MTU とフラグメンテーション:「一部のサイトだけ開かない」隠れた原因
MTU はネットワークリンクが運べる最大のパケットサイズです。
要点
- 有効 MTU が大きすぎると、パケットが破棄されたり分割(フラグメント)されたりします。
- 症状は奇妙になりがち:一部のサイトは動くのに、別のサイトは固まったり部分的にしか読み込まれなかったりします。
- VPN やトンネルは MTU を下げることが多く、この問題が起きやすくなります。

MTU とは(最大パケットサイズ)
MTU は Maximum Transmission Unit(最大伝送単位)です。 分割されずにリンクを通過できる最大のペイロードサイズを指します。
一般的な MTU 値: - Ethernet は多くの場合 1500 バイト - トンネル/VPN は有効 MTU がより小さくなることが多い
フラグメンテーションと Path MTU Discovery(PMTUD)
パケットが大きすぎると: - 分割(フラグメント)される、または - 分割が許可されていない場合は破棄されることがあります
現代のネットワークは経路上の最適 MTU を発見しようとします(PMTUD)。 PMTUD が失敗すると(関連メッセージの遮断や設定不備などにより)、「ブラックホール」挙動が起きることがあります。
ユーザーが気づく症状
- あるサイトは開くのに、別のサイトは特定の地点で止まる
- 大きなダウンロードが途中で止まる
- HTTPS サイトがハンドシェイク途中で失敗することがある
- VPN は一部アプリでは動くが、別のアプリでは壊れる
症状がランダムに見えるため、MTU は見落とされがちです。
なぜ VPN/トンネルで MTU 問題が起きるのか
VPN はオーバーヘッドを追加します。 追加ヘッダーを収めるため、有効 MTU は小さくする必要があります。 端末が大きなパケットを送り続け、PMTUD が失敗すると、ドロップが発生します。
安全に試せること(ユーザーレベル)
まずは安全で元に戻せる手順から: 1. ルーターと VPN クライアントを再起動する。 2. VPN でのみ起きるなら、VPN を無効にして確認する。 3. 別ネットワーク(モバイル)で試し、経路依存か確認する。
上級者向け(慣れている場合のみ): - 一部の VPN アプリには「MTU」や「MSS」設定があります。少し下げると改善することがあります。
企業ネットワークでは、方針を理解していない限り無闇に MTU を変えないでください。
実システムでの実用的な意味
MTU 問題は経路に依存します。IPVerdict は次の比較に役立ちます: - ネットワークごとの出口の公共 IP/ASN - VPN の出口が問題先への経路を変えているか
これは「出口ネットワークを変えると症状が直るか?」という切り分けに役立ちます。
よくある誤解
問題:VPN で特定のサイトだけ失敗する - VPN の MTU/MSS を少し下げてみる。 - 別の VPN サーバー(別ルーティング)を試す。
問題:自宅回線で特定のサイトだけ失敗する - モバイルでテストして確認する。 - ISP に PMTUD の既知問題がないか問い合わせる。

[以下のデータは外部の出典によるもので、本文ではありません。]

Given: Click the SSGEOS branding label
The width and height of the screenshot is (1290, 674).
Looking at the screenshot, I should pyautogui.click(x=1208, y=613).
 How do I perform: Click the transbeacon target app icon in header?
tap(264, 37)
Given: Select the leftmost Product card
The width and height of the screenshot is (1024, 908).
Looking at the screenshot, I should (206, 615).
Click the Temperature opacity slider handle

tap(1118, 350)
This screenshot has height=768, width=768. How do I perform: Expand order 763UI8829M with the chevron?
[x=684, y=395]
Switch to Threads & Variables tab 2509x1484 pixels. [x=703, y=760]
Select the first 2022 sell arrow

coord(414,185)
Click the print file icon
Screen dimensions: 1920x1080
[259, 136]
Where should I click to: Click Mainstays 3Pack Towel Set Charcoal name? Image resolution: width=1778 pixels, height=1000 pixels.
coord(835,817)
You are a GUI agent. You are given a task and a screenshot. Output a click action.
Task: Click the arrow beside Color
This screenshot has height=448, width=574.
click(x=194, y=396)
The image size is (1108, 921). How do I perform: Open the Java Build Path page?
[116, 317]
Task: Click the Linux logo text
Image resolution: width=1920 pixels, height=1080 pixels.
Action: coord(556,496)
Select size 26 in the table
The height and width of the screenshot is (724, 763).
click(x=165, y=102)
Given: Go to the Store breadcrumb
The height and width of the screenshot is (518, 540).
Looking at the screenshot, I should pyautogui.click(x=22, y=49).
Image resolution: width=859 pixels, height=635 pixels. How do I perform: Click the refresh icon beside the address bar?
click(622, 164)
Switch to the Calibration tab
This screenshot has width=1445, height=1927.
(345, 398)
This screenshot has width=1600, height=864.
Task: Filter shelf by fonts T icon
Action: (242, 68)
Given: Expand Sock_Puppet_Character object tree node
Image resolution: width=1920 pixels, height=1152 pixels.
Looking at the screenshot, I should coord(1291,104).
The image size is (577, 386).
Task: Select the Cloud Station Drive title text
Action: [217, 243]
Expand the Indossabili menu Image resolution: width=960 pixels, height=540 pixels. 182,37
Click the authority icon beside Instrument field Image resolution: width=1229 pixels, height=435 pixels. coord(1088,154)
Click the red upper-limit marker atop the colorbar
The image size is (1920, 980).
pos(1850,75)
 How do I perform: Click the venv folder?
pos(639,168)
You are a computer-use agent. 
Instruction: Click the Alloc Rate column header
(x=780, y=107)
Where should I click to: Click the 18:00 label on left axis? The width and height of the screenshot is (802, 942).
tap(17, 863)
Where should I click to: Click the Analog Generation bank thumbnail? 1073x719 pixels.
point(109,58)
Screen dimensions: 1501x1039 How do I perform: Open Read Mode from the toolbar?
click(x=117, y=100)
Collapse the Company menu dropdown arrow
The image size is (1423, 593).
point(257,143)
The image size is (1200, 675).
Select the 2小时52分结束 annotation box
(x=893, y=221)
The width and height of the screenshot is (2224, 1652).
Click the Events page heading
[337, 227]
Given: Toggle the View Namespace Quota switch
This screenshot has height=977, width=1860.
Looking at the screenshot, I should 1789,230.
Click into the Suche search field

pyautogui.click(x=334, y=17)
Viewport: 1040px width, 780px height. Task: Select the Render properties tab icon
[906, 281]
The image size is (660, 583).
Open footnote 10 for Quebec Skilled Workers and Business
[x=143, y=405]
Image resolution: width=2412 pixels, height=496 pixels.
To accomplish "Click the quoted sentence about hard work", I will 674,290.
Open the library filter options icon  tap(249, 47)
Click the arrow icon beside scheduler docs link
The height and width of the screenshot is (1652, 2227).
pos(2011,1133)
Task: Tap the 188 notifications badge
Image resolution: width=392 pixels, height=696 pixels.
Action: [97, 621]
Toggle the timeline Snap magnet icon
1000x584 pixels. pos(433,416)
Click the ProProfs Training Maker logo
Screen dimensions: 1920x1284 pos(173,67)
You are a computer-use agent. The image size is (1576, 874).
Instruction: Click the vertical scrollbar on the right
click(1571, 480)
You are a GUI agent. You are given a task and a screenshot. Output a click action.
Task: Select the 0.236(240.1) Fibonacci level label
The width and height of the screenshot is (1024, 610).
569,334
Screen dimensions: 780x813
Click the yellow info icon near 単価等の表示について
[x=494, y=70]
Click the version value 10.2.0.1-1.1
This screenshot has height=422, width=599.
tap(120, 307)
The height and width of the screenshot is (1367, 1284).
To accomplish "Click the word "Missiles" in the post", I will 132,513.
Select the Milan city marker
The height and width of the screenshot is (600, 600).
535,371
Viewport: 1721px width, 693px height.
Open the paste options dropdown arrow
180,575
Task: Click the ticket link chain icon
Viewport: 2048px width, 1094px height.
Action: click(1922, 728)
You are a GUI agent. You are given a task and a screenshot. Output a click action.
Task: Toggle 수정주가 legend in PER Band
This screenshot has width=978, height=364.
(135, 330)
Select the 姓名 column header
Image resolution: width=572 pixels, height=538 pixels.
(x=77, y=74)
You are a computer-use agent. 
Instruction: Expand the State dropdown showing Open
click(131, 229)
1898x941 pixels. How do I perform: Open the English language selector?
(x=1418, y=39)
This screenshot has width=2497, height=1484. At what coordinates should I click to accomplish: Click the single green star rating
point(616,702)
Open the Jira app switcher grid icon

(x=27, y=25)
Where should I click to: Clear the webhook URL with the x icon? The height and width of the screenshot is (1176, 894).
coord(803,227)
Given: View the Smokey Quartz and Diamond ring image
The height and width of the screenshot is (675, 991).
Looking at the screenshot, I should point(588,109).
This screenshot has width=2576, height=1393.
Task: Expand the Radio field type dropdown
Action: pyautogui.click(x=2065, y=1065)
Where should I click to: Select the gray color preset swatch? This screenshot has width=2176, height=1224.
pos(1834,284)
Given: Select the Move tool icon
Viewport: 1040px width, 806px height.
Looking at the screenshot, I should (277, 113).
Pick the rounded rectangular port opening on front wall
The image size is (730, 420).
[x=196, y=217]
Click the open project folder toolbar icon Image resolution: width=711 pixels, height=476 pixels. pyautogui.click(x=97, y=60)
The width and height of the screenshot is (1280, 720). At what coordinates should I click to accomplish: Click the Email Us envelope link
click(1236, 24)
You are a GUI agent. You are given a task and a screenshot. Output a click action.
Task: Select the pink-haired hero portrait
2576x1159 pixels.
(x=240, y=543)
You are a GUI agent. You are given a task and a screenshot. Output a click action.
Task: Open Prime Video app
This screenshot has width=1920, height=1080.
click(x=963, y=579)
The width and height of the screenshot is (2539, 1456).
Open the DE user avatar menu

問題:ダウンロードが一定サイズで止まる - 経路 MTU 問題と一致することが多い。
Q1: MTU は「VPN の問題」だけですか? いいえ。ただし VPN は起きやすくします。
Q2: なぜ一部のサイトだけ壊れるの? 経路やパケットサイズが異なり、特定の通信が MTU 失敗を引き起こすためです。
Q3: MTU を理解せずに恒久的に「直せますか?」 他の通信を壊す可能性があります。最小で説明可能な調整を優先してください。
Q4: MSS とは? MSS(Maximum Segment Size)は TCP のペイロードサイズに関係し、MTU 問題回避に使われることがあります。
Q5: IPv6 は MTU の挙動を変えますか? IPv6 はフラグメンテーションの扱いが異なりますが、PMTUD は依然として重要です。

制限
- 似た症状は DNS、ファイアウォールのフィルタリング、サーバー側の問題でも起きます。
- アプリによってフラグメント処理の得手不得手があります。
免責事項
本ガイドの情報は教育・診断目的です。ネットワーク挙動は環境、設定、データソースにより変化するため、結果は確定的な証明ではなく参考情報として扱ってください。
結論
これらの基礎を理解すると、ネットワークの信号をより自信を持って解釈でき、誤った前提を減らしてトラブルシュートできます。